Viridian Therapeutics (VRDN) Study result summary

Study design and patient population

• REVEAL-2 was a phase 3, randomized, controlled, double-masked trial enrolling 204 patients with chronic Thyroid Eye Disease (TED), the largest pivotal trial in this indication to date.

• Patients were randomized to Q4 weekly, Q8 weekly, or placebo arms, with broad inclusion criteria for clinical activity score (CAS).

• Baseline characteristics were balanced across arms, with most patients being female and average age just over 50; disease duration and severity were similar.

• The trial aimed to capture a wide spectrum of chronic TED, including low and high CAS subgroups.

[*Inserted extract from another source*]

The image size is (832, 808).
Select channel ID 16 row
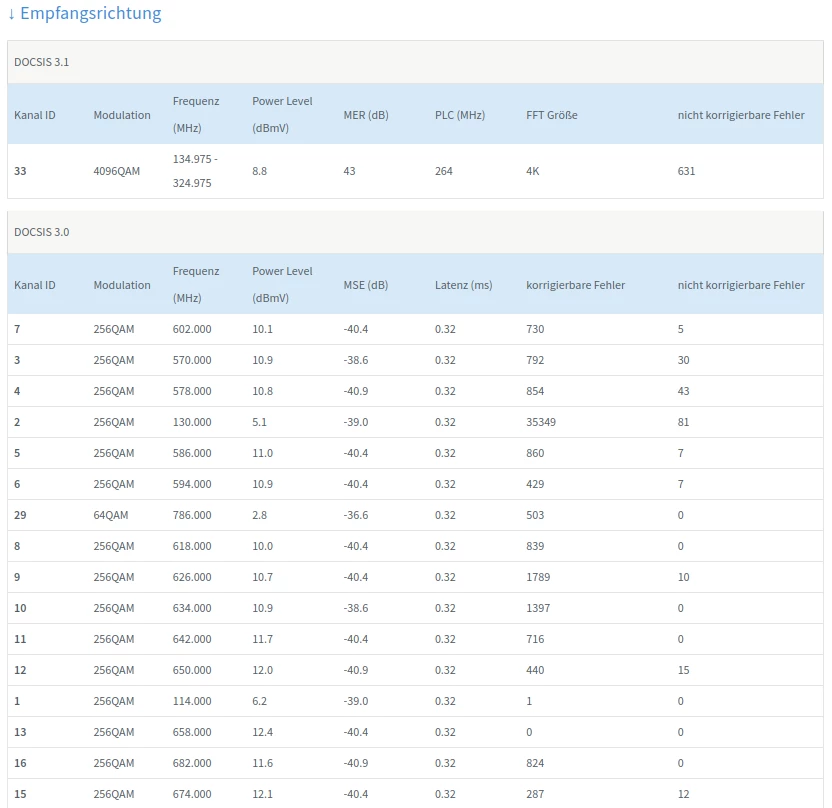(x=20, y=763)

• High completion rates were observed in all arms.

Efficacy results

• REVEAL-2 met its primary endpoint: Q4 weekly arm achieved a 50% proptosis responder rate and Q8 weekly arm 54%, versus 15% for placebo at week 24 (p<0.0001).

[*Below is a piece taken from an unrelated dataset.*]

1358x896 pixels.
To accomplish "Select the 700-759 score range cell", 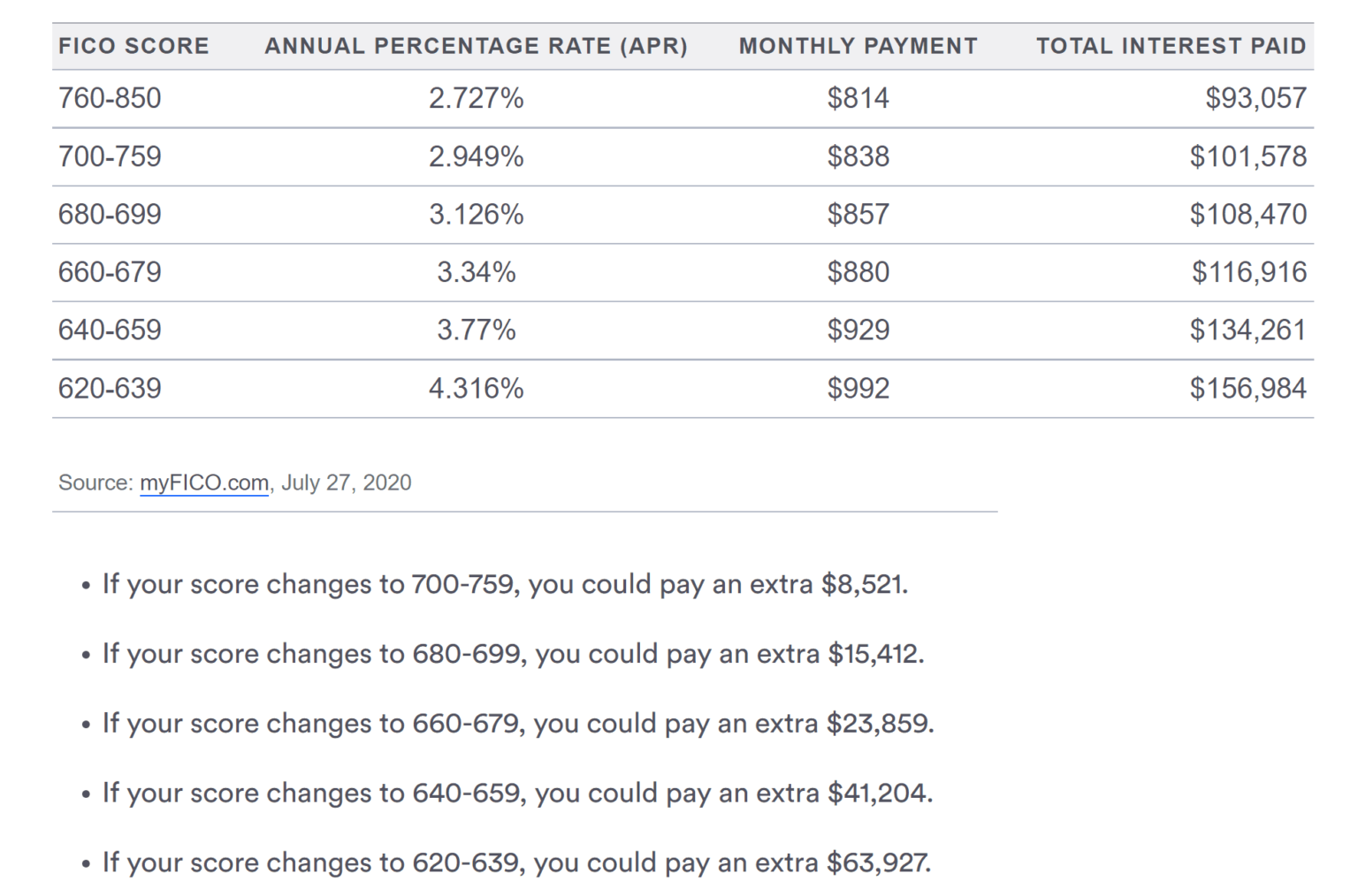I will 110,156.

• Statistically significant mean proptosis reductions were observed: 1.88 mm (Q4), 2.08 mm (Q8), vs. 0.52 mm (placebo).

• Q4 weekly arm achieved a 61% diplopia response rate and 44% complete resolution, both statistically significant compared to placebo.

• Efficacy was consistent across low and high CAS subgroups, supporting broad applicability.

• Significant and rapid proptosis reduction was observed from week 4 onward in both dosing arms.

Safety and tolerability

• Elegrobart/Ellay was generally well tolerated, with most adverse events (AEs) being mild and consistent with the anti-IGF-1R class.

• Low rates of hearing impairment were observed: 4.1% (Q4) and 8.8% (Q8) placebo-adjusted; most cases were tinnitus or mild hypoacusis, with no lasting hearing loss.

• Injection site reactions were mostly grade one and more frequent in placebo than treatment arms; none led to discontinuation.

• Three discontinuations occurred due to manageable AEs: hyperglycemia, tinnitus, and muscle spasm.

• 91% of elegrobart-treated patients completed the full course; no treatment-related serious adverse events occurred.